Lying there on the hospital bed, the nurse fiddling with needles and tubes, Donna looked at Dr B, at the jacket fitted just so, and the toned-in shades of lavender, and she thought: Well, well.  The man is a dandy. Who knew.

That’s the thing about Dr B; he keeps surprising her. He had been the last in the series of surgeons and oncologists that she’d met and most of the others had said things like, I’m not going to pull any punches, and, You’re stage 4, there’s no stage 5, as if they were all coaches and she was the player who was letting down the team.  Dr B, though, had sat and listened to what she had to say and when she’d finished he took those big hands of his and placed them over her heart.  Then he said: This must be so humiliating for you.
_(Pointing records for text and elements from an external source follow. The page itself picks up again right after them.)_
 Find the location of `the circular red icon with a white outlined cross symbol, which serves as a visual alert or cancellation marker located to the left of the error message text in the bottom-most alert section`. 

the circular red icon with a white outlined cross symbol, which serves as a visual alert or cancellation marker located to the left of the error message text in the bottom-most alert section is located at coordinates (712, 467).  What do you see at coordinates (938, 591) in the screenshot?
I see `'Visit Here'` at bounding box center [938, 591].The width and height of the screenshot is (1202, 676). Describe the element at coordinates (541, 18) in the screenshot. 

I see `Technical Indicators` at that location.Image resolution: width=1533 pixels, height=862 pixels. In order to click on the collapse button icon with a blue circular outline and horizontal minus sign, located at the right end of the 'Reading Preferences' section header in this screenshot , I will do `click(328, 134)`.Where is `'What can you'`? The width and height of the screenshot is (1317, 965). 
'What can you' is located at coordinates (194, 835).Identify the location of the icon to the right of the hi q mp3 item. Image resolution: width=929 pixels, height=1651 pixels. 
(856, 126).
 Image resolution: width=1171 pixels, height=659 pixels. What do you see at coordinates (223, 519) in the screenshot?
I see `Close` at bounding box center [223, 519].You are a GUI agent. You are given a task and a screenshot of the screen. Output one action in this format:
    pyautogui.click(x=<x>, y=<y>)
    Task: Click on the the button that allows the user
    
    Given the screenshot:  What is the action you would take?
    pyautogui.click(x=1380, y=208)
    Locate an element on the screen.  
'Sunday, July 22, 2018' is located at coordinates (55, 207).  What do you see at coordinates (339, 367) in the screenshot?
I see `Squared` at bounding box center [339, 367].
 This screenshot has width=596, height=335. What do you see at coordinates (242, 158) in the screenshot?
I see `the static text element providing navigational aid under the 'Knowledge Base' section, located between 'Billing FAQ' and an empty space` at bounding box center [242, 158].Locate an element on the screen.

Donna’s no sentimentalist.  She’s not the kind of person who looks for comfort and answers in crystals and sound bites.  Even so, she said to herself, He knows.

So it’s Dr B we’ve ended up discussing, off and on throughout my stay.

We’ve made up a chart, Donna and I, almost a Venn diagram of what we’re calling Cancer Dicks and Cancer Darlings. The Dicks are those people, medical and civilian, who say stupid things, who call up to lecture her on her medication or to suggest that her lifestyle choices might be responsible for her condition. Just saying lifestyle choices is enough, we think, to place such people firmly in the Cancer Dick category.

Dr B, of course, is a Cancer Darling.

These are some of the Dr B-related topics we’ve covered:  His beautiful suits.  His ties – does he choose them himself, or is there a Mrs B?  Those hands of his.  You’d assume a surgeon’s hands would have to be thin and nimble, athletic without being brutish – a sailor’s hands, accomplished at tying knots, or a golfer’s, used to diddling around with tees and small, pocked balls.

On one level, this is not an unusual conversation for us to be having, to be talking about what a guy we know wears, his attitude toward style, his physical attributes.  We’ve been having this conversation for years.  There’s always a subtext, but it’s never been as hidden, as coded as this one.  We both know the code.  It can be broken down as follows: if Dr B knows the key to the perfect tie, does he also have the key to the perfect – and this is the point where the conversation goes as deep underground as a Chilean miner.  The word we’re both thinking, and not saying, is cure.